*Requirement*: Report every line of the data that includes "Business".

*Records*:
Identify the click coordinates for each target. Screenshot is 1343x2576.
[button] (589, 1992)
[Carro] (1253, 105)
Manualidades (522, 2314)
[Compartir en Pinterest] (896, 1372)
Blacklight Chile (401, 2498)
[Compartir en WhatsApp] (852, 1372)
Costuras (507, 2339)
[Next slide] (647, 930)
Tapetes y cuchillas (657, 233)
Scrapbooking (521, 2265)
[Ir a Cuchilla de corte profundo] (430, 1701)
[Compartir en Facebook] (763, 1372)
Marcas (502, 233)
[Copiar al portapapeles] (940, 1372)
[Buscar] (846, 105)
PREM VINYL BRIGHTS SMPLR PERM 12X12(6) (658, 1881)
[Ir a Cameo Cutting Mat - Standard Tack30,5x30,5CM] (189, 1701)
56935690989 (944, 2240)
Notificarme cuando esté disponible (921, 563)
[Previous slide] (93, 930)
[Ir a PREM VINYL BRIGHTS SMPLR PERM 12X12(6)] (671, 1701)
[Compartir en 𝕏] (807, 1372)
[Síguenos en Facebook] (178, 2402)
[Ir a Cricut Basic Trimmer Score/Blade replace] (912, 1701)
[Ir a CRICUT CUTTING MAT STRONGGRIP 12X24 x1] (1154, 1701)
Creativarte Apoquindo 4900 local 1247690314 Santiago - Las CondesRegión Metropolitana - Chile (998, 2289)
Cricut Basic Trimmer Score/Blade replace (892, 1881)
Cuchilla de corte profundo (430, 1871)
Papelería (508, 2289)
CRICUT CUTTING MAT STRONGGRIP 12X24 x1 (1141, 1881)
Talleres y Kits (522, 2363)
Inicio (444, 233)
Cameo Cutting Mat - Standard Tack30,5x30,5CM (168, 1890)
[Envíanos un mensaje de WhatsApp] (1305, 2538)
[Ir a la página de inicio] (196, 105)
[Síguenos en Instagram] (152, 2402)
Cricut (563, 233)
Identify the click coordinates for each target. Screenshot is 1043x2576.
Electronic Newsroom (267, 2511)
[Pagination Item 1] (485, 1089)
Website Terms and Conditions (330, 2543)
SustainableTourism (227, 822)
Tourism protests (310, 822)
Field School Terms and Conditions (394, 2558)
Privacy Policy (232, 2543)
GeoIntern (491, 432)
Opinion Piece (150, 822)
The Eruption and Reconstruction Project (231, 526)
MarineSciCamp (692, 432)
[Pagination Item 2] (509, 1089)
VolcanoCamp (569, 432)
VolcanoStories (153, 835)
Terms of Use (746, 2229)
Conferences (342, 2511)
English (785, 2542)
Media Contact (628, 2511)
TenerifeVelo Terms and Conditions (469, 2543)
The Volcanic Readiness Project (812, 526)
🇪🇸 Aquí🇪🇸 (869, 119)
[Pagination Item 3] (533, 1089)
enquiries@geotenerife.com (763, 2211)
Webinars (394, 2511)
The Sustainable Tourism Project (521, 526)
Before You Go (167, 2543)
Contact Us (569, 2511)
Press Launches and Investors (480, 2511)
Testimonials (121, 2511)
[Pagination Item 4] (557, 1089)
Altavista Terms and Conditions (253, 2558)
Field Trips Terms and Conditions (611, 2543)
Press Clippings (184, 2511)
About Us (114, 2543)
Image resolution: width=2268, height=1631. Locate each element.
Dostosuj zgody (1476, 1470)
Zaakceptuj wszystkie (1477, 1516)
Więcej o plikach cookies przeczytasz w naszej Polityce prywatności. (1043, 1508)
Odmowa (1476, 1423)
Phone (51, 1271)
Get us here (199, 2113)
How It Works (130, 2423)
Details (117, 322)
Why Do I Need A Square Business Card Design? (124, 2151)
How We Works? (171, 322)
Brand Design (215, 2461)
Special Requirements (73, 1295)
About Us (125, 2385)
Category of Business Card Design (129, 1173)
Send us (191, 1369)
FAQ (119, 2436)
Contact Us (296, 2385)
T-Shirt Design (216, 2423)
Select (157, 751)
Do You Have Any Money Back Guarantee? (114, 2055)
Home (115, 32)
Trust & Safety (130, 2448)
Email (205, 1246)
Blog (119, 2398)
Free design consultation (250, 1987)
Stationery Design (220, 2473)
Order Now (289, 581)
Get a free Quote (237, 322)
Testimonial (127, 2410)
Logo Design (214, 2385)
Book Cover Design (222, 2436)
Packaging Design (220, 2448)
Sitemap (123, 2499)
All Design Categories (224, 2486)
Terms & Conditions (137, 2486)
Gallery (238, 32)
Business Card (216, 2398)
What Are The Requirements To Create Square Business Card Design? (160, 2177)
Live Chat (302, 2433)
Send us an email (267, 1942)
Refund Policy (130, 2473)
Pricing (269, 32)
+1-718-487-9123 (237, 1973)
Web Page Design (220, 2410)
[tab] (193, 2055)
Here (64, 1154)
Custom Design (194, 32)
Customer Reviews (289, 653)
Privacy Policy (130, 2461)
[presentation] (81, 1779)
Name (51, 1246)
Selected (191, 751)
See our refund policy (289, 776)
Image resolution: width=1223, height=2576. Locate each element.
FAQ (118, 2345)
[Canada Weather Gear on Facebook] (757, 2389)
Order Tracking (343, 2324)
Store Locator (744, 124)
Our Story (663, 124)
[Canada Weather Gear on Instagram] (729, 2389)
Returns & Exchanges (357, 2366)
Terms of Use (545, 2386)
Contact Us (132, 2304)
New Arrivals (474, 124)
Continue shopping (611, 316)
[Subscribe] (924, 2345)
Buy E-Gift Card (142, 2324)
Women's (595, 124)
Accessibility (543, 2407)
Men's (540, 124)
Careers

*Response below*:
Why Do I Need A Square Business Card Design? (124, 2151)
Category of Business Card Design (129, 1173)
Business Card (216, 2398)
What Are The Requirements To Create Square Business Card Design? (160, 2177)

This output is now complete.